WHAT IS BEING ASKED ▸
Reproduce the lines starting with the one containing "Identify the location" and continuing through the end of the records, leaving the pictures out.

[Dataset excerpts]
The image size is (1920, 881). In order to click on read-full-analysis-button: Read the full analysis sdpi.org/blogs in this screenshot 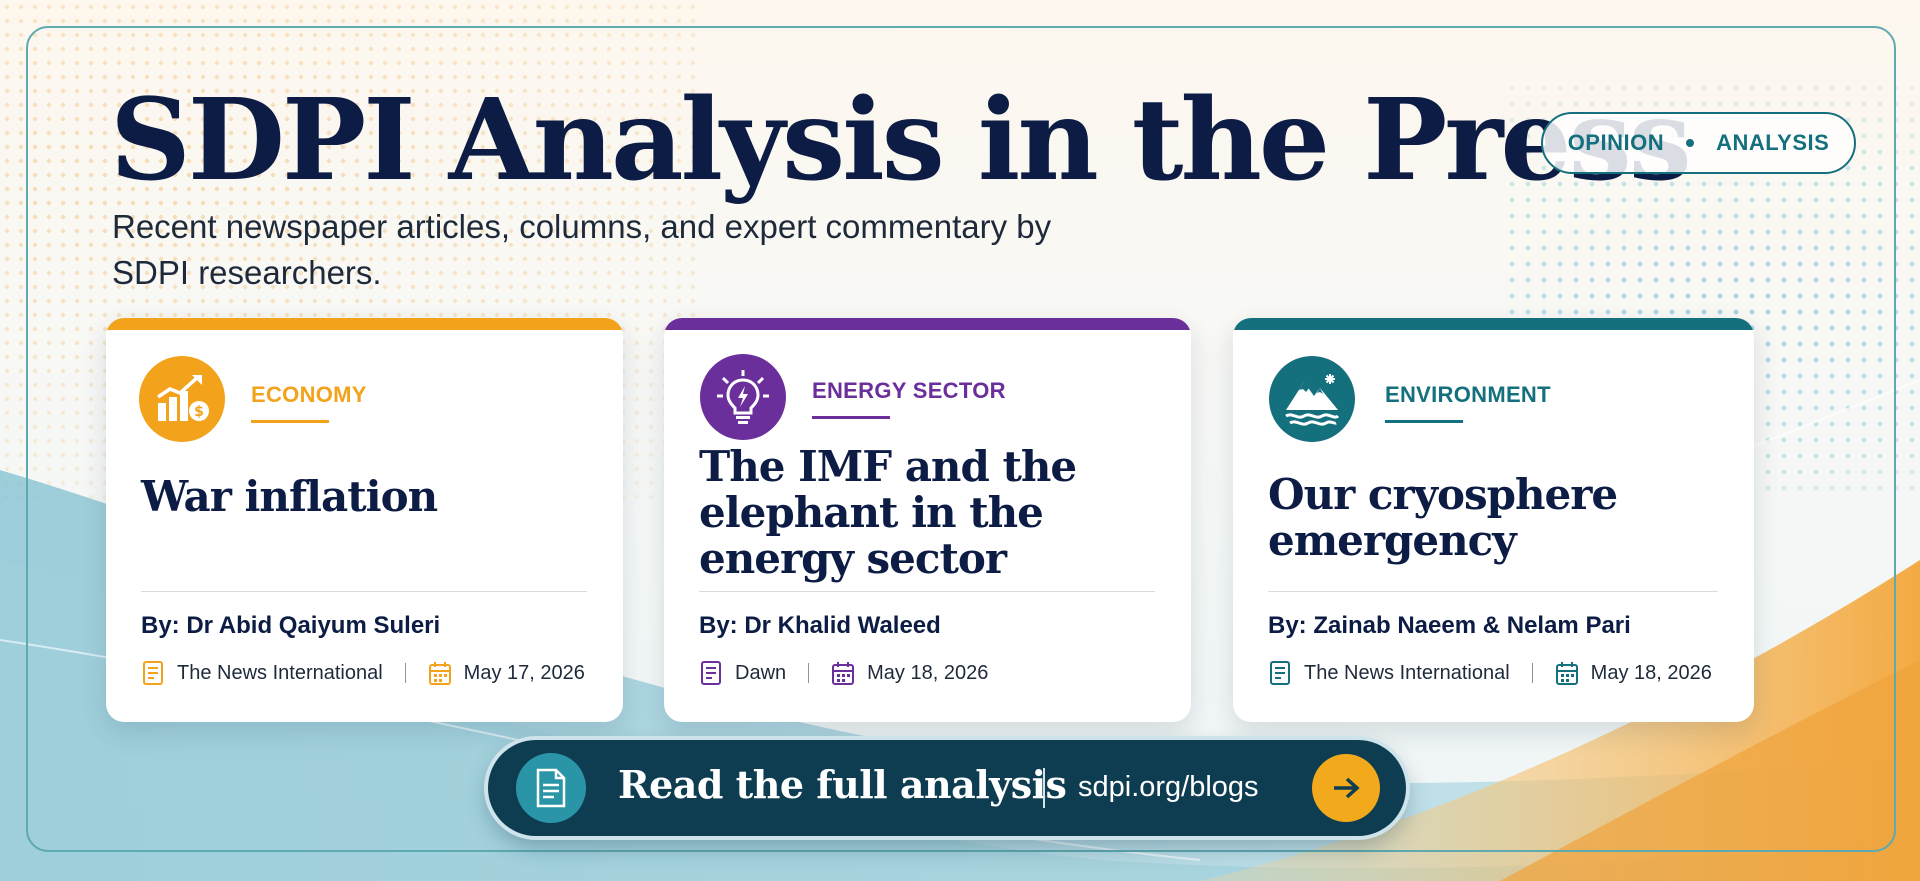, I will do `click(947, 788)`.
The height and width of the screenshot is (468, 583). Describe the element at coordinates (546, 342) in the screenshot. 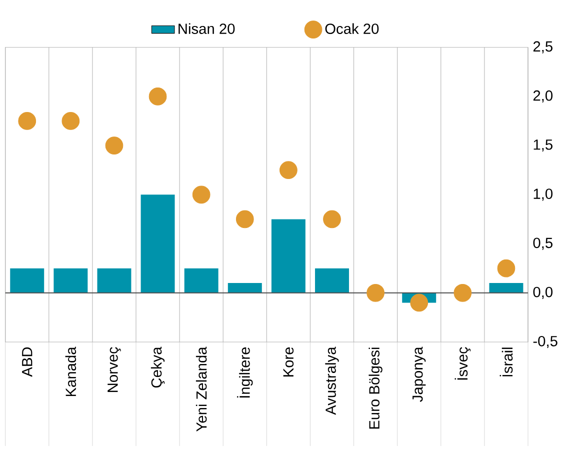

I see `y-tick-label: -0,5` at that location.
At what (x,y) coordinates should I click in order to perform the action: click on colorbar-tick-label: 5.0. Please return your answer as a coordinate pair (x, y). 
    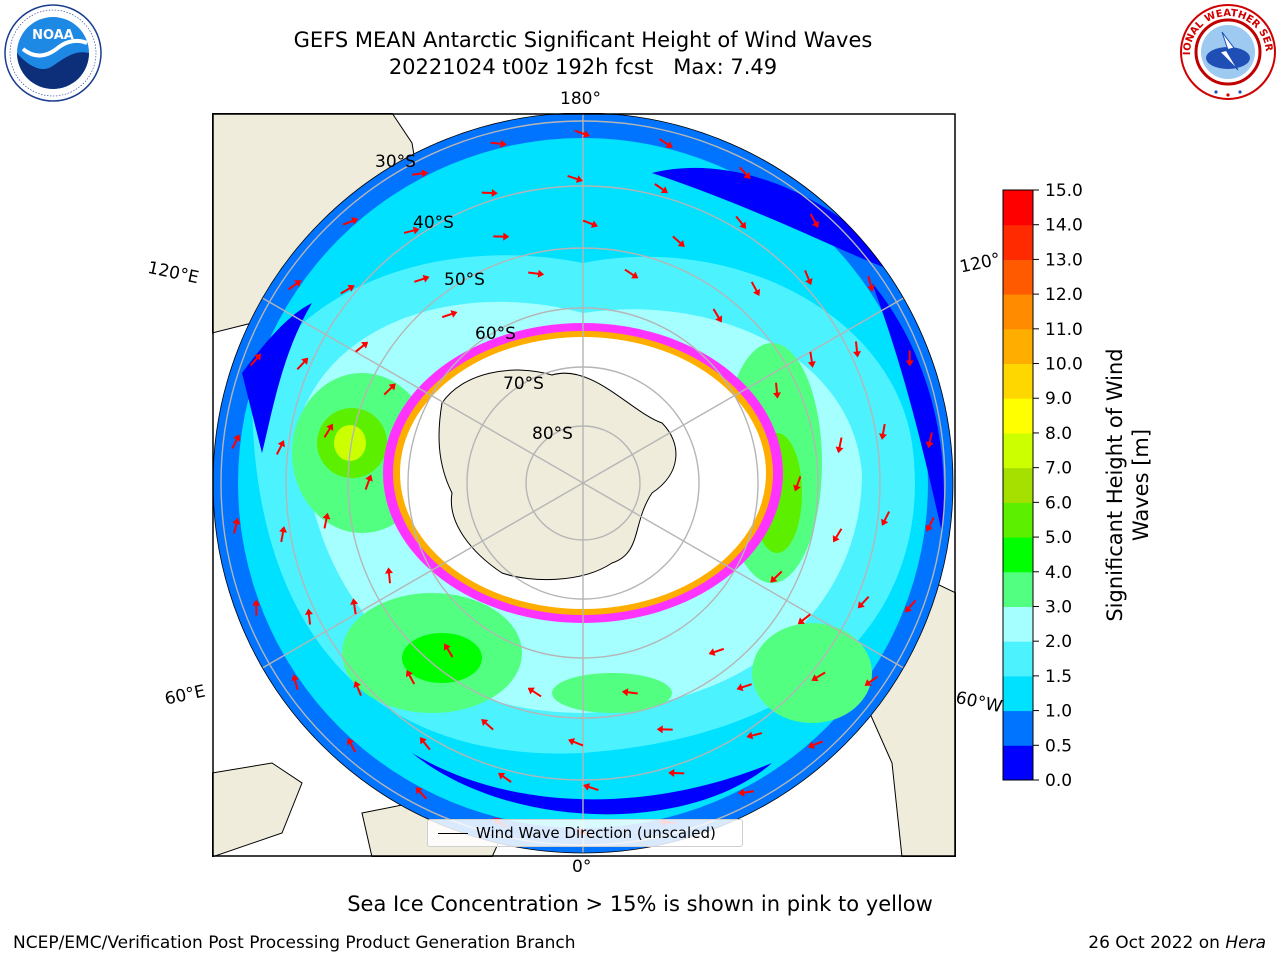
    Looking at the image, I should click on (1058, 538).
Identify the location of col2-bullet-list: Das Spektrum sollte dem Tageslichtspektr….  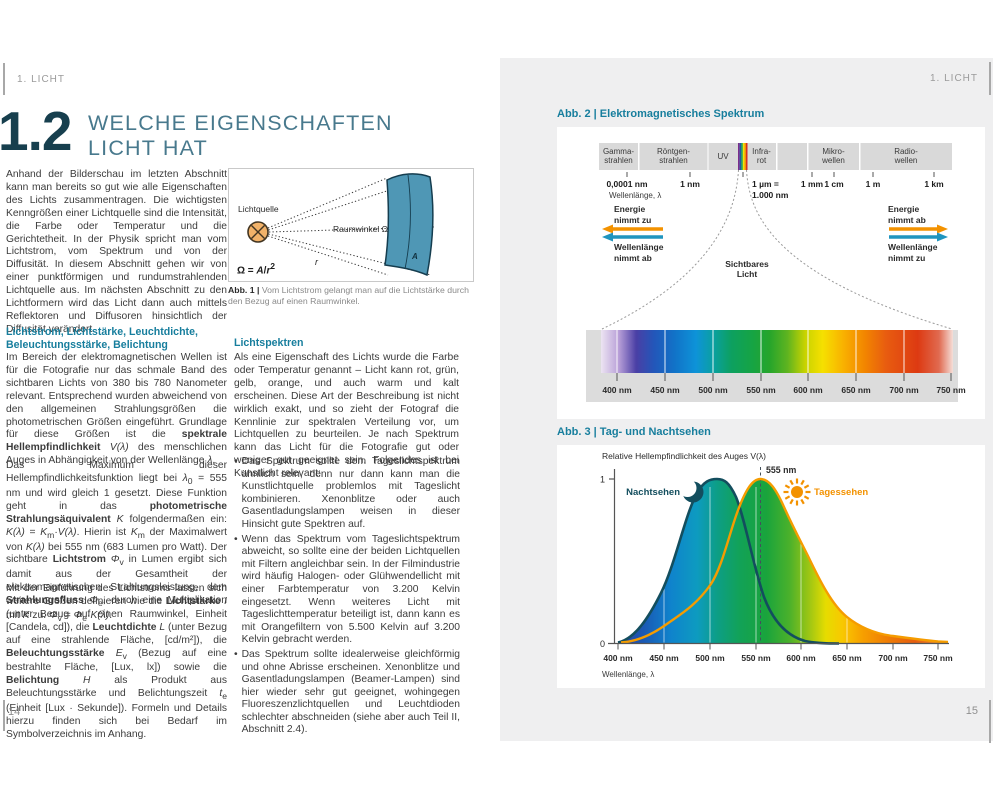
(347, 598).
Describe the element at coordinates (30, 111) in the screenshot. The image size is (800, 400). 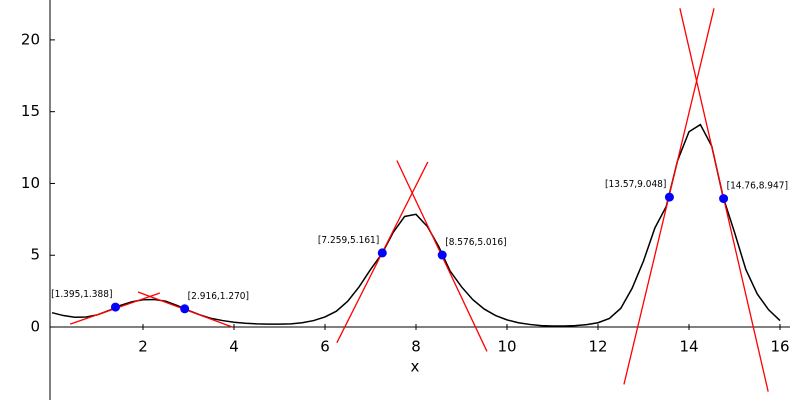
I see `y-tick-label: 15` at that location.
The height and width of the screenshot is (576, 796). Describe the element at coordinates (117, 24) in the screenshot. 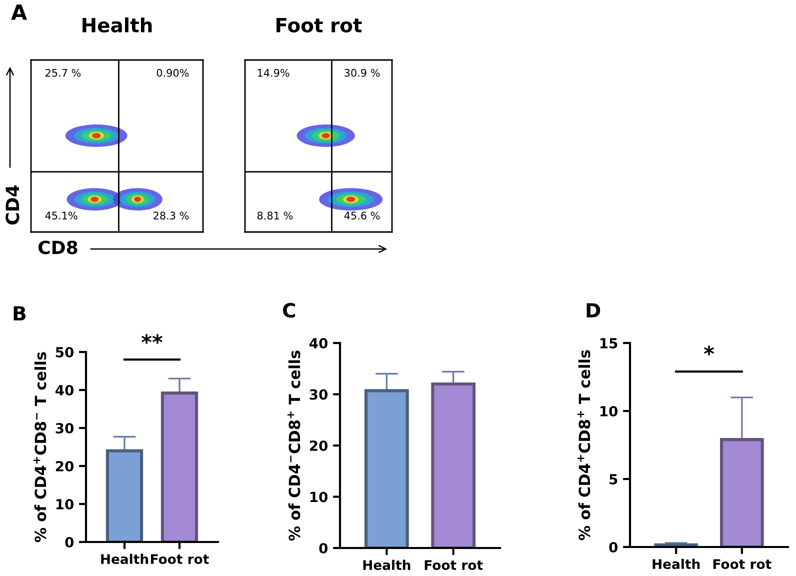

I see `text: Health` at that location.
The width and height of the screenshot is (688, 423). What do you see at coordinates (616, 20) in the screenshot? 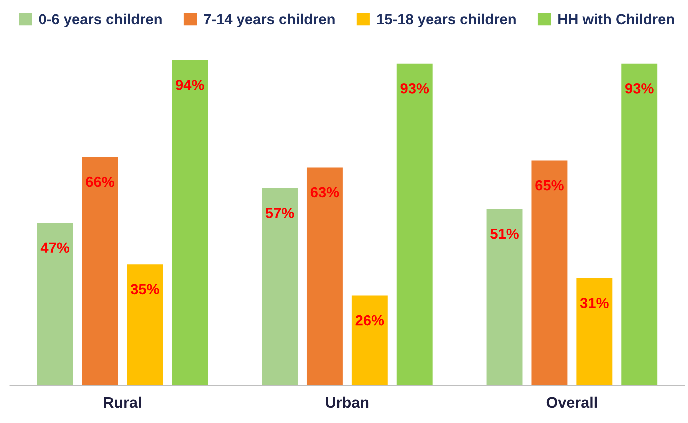
I see `legend-label: HH with Children` at bounding box center [616, 20].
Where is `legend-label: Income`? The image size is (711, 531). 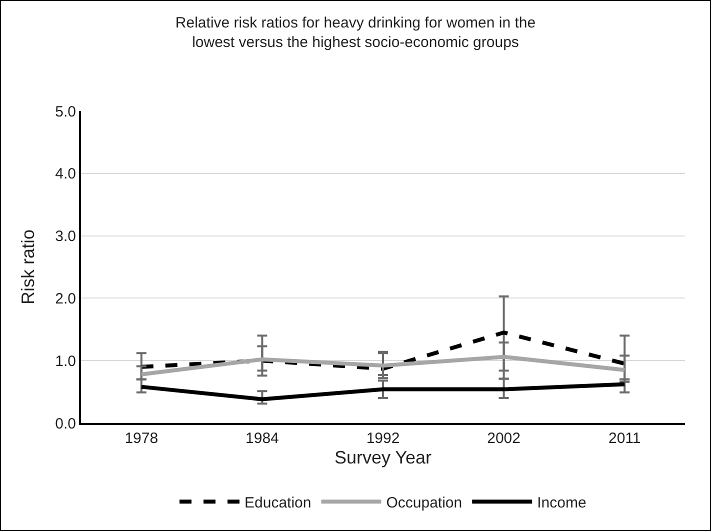
legend-label: Income is located at coordinates (562, 503).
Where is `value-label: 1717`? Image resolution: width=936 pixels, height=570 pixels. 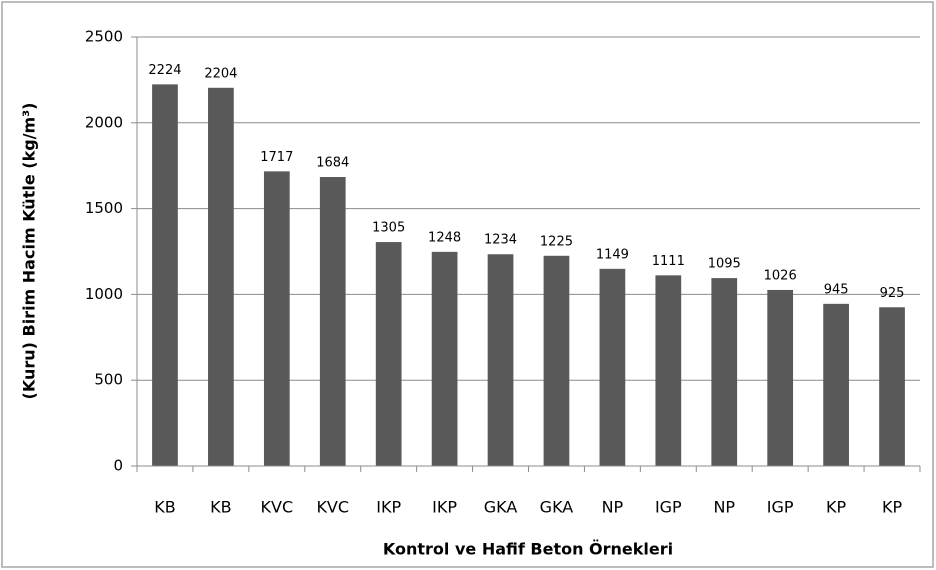
value-label: 1717 is located at coordinates (276, 158).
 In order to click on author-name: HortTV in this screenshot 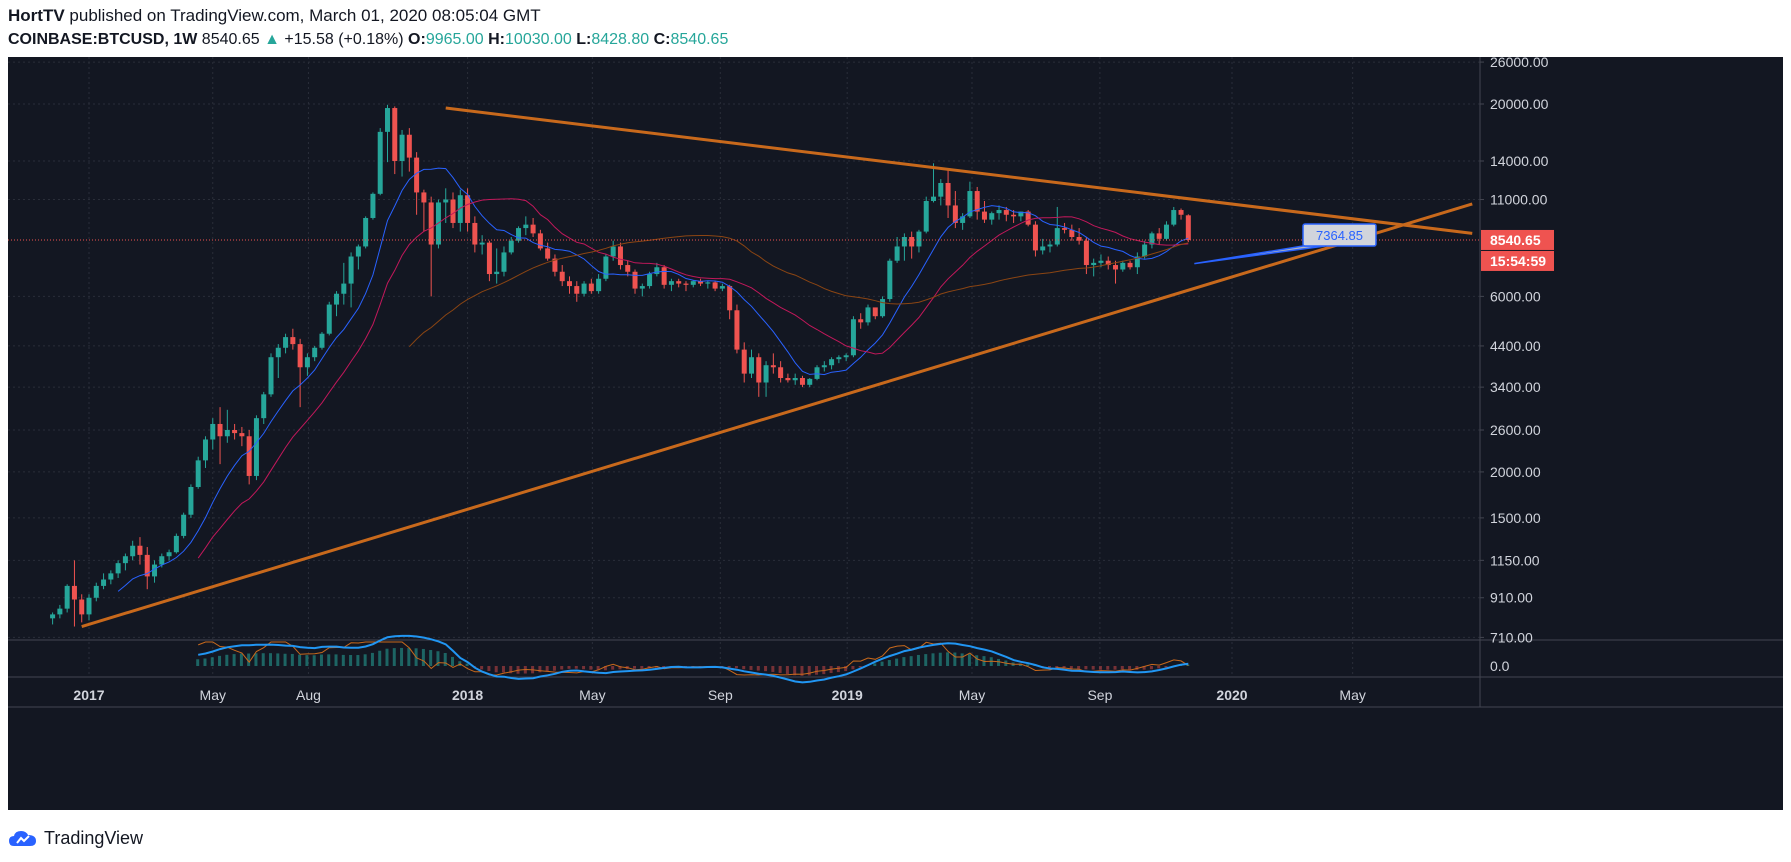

ANSWER SPACE ▸
Identify the location of col2-bullet-list: Das Spektrum sollte dem Tageslichtspektr….  
(347, 598).
Describe the element at coordinates (30, 111) in the screenshot. The image size is (800, 400). 
I see `y-tick-label: 15` at that location.
The height and width of the screenshot is (576, 796). Describe the element at coordinates (117, 24) in the screenshot. 

I see `text: Health` at that location.
The width and height of the screenshot is (688, 423). What do you see at coordinates (616, 20) in the screenshot? 
I see `legend-label: HH with Children` at bounding box center [616, 20].
Where is `legend-label: Income`? The image size is (711, 531). 
legend-label: Income is located at coordinates (562, 503).
Where is `value-label: 1717`? Image resolution: width=936 pixels, height=570 pixels. 
value-label: 1717 is located at coordinates (276, 158).
 In order to click on author-name: HortTV in this screenshot 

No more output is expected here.